The male and female pecked each other playfully, and then Pierre took my other hand, pulled me close enough to him that I could feel his chest against mine, his breath against my face. “Marya,” he said my name, his voice raspier than usual.
I had the strangest feeling that he wanted to kiss me, and that if I let him, if I kissed him back, everything would change.
“I can’t,” I whispered, our faces close enough that my breath became his breath, my words became his words. I felt the frown that stretched across his face in my own self, a heaviness that coursed through my entire body, all the way down to my toes.
“What if you and I were destined to be together?” he said softly.
It sounded so logical in his quiet voice. But I did not believe in destiny. I believed in science, in making our own choices. And if I kissed him now, if I let myself get even an inch closer to him, I would be making a choice I could never take back, the way Kaz had, many years ago.
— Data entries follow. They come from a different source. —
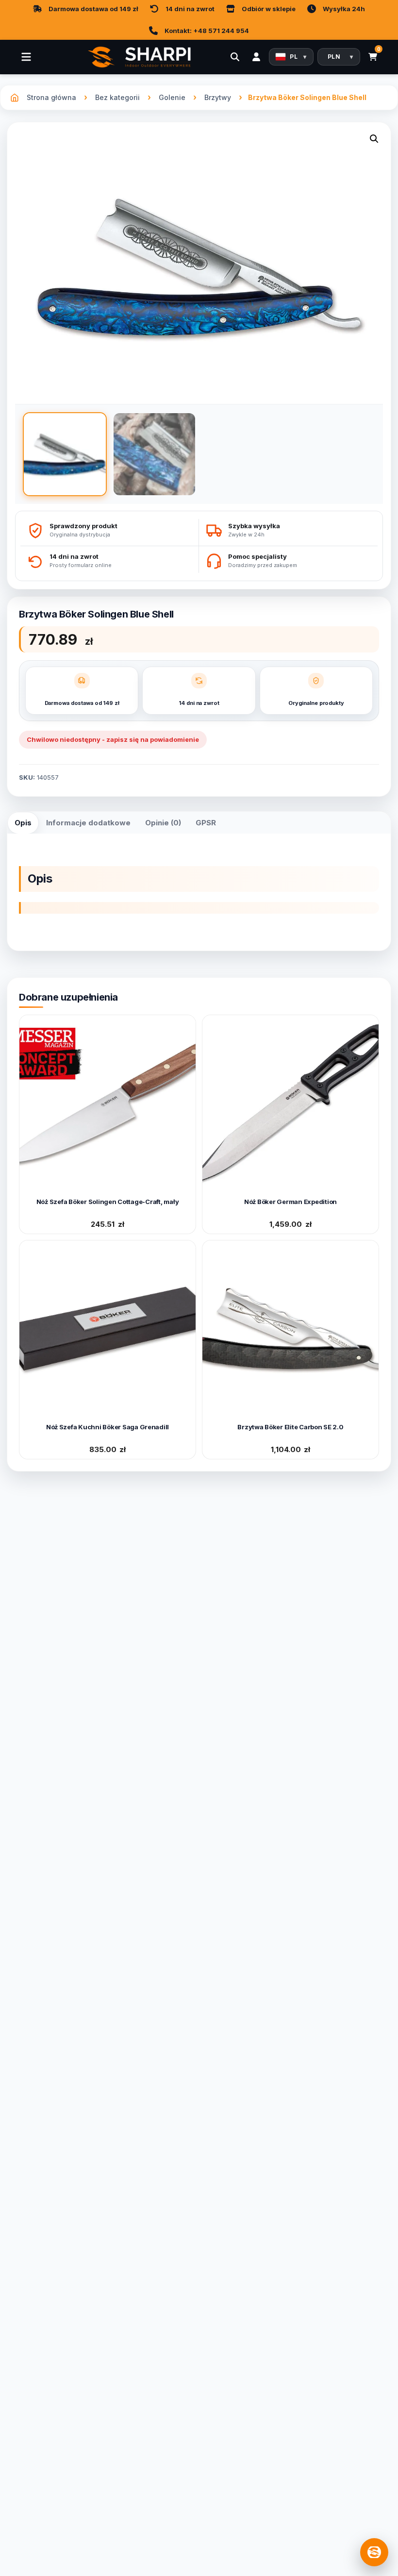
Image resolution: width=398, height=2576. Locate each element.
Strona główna (51, 97)
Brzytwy (217, 97)
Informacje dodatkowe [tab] (88, 822)
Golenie (172, 97)
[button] (374, 140)
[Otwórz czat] (374, 2552)
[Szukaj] (235, 56)
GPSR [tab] (206, 822)
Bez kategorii (117, 97)
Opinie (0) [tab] (163, 822)
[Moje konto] (256, 56)
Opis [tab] (23, 822)
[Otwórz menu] (26, 57)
I pulled away from him, took a step back. “I almost moved to Paris once,” I said. “But then I got married instead. And now I have a life in Krakow, a beautiful daughter.”
“And what if we had met in Paris, so many years ago? Everything might have been different,” he said quietly.
We stood there for a little while longer, staring at the water, watching the swans, not touching, not saying anything else at all. And perhaps we were both imagining it, what could’ve happened, what might’ve happened, if once, so many years earlier, I had stepped on that train.